*Stated exercise:* Can you transcribe, word for word, the lines that begin at the one containing "Toggle center text alignment" and end after the one containing "click(611, 41)"?

*Information supplied:*
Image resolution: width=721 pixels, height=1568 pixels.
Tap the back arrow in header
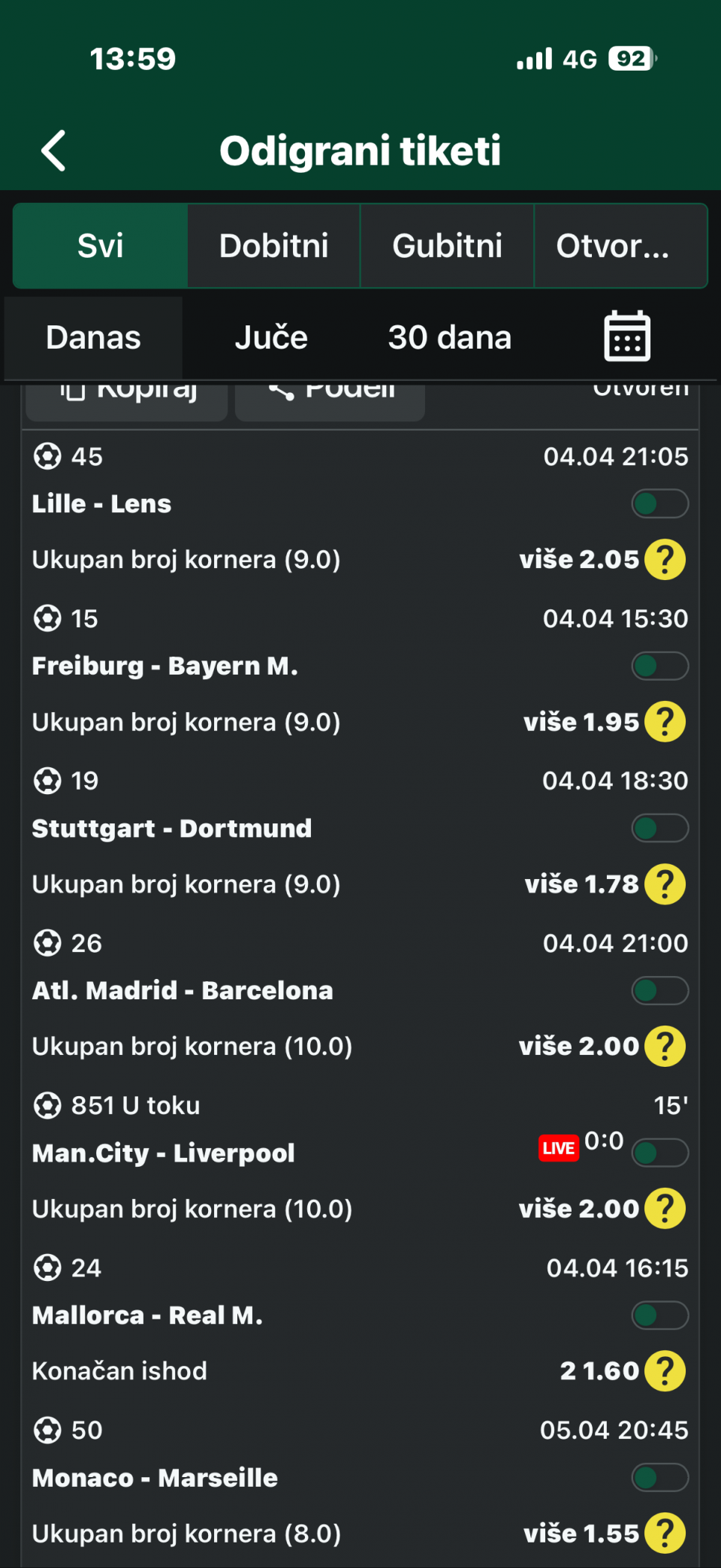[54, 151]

==

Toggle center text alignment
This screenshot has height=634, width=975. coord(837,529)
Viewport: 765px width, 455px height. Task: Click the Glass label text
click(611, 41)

--

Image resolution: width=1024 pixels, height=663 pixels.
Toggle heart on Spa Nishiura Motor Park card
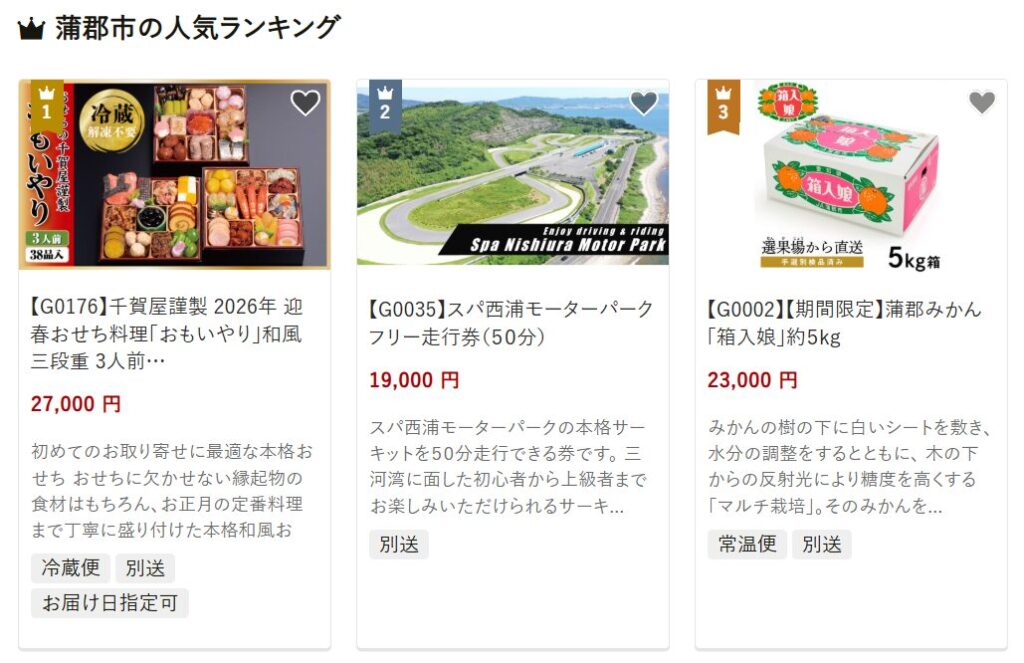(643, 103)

*Written solution:*
Toggle center text alignment
This screenshot has height=634, width=975. coord(837,529)
Viewport: 765px width, 455px height. Task: Click the Glass label text
click(611, 41)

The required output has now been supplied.